Faster loops

shukur · ‎09-16-2008

Hi all,

I need little help on my fortran code.
Code itself is very simple, but loops take long time.
I'll be greatfull if anybody can give some ideas to reorganize llops to make it faster.

I use intel compiler, but coding is mostly F77-style.
Below is subroutine which is very slow. I am realy interested if it is possible to do it faster by changing order of loops or any other types of loops, capabilities of intel fortran,...

do i=1,nth1/2
th0=th(i)
i2=nth1-i+1
call do_cur_plm(th0,lmax1,dummy_plm)
do l=0,lmax1
is=1
if(real(l/2.)-int(l/2).ne.0.) is=-1
do m=0,l
m2=m+1
th1=dummy_plm(l,m)
th2=th1*is
is=-is
do min=0,59
k=min+1
z1=ft_images(k,i,m2)*th1
z2=ft_images(k,i2,m2)*th2
ss(min,l,m)=ss(min,l,m)+z1+z2
enddo
enddo
enddo
enddo

TimP · ‎09-16-2008

Nothing you show here should prevent optimization of the inner loop with normal compiler options (e.g. -xW, which is default for 64-bit ifort and for ifort 11.0). When you set -opt-report, what does the compiler say?

● **DATA LINES**:
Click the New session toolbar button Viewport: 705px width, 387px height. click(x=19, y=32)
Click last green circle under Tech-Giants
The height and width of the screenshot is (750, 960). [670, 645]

● **WHAT IS ASKED**:
A) List every loop counter variable used in the do loops of the subroutine in the Fortran loops thread.
B) From the Fortran loops thread, print the passage starting with "I need little" and going on through "call do_cur_plm(th0,lmax1,dummy_plm)".
The data comes from a different source than the forum thread.

● **FULL SOLUTIONS**:
A) i, l, m, min

B)
I need little help on my fortran code.
Code itself is very simple, but loops take long time.
I'll be greatfull if anybody can give some ideas to reorganize llops to make it faster.

I use intel compiler, but coding is mostly F77-style.
Below is subroutine which is very slow. I am realy interested if it is possible to do it faster by changing order of loops or any other types of loops, capabilities of intel fortran,...

do i=1,nth1/2
th0=th(i)
i2=nth1-i+1
call do_cur_plm(th0,lmax1,dummy_plm)